[Aim of the exercise]
When you reach the line containing "Image resolution: width=1568" in the records below, start copying exactly, and stop once you have copied the line containing "Click the dollar".

Data entries

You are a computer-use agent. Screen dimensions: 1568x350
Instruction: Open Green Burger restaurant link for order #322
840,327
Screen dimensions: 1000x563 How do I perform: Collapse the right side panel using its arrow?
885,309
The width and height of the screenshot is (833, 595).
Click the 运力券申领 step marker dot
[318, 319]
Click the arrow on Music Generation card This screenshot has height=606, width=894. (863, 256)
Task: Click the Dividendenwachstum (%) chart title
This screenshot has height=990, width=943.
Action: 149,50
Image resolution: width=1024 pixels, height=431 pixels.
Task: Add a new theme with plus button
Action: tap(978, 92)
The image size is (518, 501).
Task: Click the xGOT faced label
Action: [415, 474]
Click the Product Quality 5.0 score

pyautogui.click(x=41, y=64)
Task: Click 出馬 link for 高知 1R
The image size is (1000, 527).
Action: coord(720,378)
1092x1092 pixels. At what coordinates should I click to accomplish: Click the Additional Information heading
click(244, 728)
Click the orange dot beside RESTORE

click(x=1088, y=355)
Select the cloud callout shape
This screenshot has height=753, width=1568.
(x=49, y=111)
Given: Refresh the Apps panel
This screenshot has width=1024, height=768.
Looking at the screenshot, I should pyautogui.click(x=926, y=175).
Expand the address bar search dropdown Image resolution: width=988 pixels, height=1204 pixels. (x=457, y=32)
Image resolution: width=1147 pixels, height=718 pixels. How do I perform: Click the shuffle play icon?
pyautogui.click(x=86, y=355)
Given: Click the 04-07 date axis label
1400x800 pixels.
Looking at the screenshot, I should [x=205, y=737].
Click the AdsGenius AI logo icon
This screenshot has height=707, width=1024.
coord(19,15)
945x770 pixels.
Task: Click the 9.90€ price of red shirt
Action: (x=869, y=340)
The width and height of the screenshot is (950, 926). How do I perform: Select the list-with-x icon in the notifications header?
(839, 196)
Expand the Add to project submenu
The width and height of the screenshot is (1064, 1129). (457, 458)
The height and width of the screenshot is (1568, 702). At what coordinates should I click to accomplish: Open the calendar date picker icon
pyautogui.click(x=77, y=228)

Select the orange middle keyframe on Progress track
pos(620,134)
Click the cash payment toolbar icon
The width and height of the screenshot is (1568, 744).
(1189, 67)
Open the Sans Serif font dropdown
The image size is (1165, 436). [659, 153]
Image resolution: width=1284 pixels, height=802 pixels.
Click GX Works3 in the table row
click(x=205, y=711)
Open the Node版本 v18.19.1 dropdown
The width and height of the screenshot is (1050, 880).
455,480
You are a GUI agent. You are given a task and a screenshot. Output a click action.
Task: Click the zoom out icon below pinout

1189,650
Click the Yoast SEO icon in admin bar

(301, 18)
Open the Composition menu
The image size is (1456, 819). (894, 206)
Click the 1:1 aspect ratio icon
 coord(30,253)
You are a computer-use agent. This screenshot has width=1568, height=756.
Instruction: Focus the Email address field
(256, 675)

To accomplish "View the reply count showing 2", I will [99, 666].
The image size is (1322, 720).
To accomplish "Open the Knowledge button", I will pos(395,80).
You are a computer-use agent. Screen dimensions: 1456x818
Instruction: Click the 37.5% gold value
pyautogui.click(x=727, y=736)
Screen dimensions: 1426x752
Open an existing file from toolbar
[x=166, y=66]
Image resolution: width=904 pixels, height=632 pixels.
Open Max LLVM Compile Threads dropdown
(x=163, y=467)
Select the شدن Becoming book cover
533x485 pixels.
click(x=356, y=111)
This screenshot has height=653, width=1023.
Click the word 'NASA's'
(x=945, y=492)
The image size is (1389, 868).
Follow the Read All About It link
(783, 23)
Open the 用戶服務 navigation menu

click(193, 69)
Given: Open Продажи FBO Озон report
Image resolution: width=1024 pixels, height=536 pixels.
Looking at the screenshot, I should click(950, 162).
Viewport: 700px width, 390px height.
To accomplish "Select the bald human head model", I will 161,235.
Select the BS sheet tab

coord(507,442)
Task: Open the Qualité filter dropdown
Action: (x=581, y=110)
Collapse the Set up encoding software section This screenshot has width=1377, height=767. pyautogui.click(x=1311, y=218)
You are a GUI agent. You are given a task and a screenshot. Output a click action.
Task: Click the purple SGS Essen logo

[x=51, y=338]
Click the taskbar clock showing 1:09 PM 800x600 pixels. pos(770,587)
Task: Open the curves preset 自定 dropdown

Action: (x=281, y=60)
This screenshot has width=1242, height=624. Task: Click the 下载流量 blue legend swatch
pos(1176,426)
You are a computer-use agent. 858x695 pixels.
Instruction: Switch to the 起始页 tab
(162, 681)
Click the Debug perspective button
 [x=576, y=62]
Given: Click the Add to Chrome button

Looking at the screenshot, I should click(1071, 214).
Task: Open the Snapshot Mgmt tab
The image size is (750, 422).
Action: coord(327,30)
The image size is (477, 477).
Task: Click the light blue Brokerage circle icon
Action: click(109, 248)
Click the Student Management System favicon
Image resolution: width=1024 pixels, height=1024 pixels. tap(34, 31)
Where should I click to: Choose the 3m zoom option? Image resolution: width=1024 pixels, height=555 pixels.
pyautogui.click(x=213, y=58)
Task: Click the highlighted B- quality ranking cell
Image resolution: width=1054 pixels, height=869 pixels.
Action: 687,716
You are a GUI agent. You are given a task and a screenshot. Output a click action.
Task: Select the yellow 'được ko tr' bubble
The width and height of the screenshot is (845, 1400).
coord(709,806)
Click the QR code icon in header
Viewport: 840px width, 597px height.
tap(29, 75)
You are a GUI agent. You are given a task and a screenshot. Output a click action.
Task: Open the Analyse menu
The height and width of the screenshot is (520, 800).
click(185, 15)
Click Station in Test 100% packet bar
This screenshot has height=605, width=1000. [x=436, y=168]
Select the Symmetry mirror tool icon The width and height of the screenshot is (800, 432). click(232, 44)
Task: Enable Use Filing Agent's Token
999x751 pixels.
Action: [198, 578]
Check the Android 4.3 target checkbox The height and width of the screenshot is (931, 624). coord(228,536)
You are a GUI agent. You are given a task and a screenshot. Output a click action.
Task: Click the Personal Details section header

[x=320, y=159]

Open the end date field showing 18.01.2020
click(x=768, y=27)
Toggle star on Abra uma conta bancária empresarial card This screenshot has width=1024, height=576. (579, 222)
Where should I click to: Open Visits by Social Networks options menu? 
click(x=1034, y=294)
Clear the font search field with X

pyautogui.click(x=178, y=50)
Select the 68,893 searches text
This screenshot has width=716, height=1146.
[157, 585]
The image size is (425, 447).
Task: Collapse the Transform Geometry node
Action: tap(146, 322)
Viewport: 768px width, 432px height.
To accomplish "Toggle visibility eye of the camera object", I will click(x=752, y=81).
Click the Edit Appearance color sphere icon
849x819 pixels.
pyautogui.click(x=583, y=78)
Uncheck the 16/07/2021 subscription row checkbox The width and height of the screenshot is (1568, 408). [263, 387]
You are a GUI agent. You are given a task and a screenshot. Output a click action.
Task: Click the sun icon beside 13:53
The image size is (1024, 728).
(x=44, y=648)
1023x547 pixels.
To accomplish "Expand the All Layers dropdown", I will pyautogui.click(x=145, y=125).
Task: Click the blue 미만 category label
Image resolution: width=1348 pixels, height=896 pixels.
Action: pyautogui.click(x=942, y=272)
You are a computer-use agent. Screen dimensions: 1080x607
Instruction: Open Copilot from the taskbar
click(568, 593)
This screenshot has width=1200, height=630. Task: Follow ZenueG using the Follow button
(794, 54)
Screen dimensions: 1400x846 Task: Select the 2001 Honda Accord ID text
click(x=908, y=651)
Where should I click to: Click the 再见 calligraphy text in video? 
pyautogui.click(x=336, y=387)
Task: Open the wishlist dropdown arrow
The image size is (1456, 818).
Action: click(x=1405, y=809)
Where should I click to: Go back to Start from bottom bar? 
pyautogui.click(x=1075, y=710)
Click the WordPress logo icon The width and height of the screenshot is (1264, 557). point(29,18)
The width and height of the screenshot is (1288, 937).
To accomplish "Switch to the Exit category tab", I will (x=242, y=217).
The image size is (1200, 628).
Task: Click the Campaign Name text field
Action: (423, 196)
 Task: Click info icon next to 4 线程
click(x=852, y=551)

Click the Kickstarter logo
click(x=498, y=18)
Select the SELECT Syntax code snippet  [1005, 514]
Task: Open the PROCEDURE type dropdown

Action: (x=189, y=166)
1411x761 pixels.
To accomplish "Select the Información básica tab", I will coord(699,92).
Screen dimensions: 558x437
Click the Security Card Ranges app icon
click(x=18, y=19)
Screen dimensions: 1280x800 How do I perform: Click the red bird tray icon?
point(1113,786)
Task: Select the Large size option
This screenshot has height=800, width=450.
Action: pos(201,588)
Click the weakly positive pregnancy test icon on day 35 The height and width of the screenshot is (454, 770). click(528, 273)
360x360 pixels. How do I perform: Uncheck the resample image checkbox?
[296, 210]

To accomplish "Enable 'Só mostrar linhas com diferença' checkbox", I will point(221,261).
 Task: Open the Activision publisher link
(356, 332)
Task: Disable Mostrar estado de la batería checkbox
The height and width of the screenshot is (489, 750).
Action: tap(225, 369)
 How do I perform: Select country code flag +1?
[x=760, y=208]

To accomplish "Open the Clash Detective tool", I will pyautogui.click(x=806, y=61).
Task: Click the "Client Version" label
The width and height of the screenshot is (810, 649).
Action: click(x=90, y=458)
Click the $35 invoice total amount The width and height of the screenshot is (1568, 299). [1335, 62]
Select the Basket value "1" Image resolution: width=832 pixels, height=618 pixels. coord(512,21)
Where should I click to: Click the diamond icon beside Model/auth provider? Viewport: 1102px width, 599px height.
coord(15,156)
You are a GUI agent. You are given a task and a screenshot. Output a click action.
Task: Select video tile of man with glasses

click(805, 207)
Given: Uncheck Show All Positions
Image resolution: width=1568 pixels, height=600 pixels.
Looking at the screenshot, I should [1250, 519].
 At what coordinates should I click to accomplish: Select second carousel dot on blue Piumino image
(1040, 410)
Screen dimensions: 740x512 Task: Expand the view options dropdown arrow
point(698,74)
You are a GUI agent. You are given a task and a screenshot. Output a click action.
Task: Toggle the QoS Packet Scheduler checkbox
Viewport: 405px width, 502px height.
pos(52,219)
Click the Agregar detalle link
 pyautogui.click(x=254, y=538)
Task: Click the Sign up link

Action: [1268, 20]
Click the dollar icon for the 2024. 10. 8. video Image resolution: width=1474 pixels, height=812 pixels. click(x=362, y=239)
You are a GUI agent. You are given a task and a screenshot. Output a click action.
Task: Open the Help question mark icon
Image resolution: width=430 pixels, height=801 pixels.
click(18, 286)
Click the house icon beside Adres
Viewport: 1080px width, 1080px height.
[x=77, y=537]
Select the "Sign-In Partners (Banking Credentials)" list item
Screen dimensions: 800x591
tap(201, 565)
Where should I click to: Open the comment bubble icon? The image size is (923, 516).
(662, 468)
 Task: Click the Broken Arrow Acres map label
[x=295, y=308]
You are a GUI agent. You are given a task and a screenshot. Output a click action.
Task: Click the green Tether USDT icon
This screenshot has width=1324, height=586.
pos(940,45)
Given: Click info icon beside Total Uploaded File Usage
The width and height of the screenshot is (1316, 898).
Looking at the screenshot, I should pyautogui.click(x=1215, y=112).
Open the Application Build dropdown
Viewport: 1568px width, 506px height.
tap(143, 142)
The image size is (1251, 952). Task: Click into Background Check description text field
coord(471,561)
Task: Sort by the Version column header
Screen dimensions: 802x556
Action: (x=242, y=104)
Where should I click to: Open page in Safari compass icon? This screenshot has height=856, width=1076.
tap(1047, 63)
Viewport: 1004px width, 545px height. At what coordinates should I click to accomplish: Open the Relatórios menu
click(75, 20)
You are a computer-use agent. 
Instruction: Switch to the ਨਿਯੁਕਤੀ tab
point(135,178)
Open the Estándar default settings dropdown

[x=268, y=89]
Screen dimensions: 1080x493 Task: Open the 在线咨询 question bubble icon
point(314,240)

[Result for this task]
Image resolution: width=1568 pixels, height=600 pixels.
Looking at the screenshot, I should [1250, 519].
 At what coordinates should I click to accomplish: Select second carousel dot on blue Piumino image
(1040, 410)
Screen dimensions: 740x512 Task: Expand the view options dropdown arrow
point(698,74)
You are a GUI agent. You are given a task and a screenshot. Output a click action.
Task: Toggle the QoS Packet Scheduler checkbox
Viewport: 405px width, 502px height.
pos(52,219)
Click the Agregar detalle link
 pyautogui.click(x=254, y=538)
Task: Click the Sign up link

Action: [1268, 20]
Click the dollar icon for the 2024. 10. 8. video Image resolution: width=1474 pixels, height=812 pixels. click(x=362, y=239)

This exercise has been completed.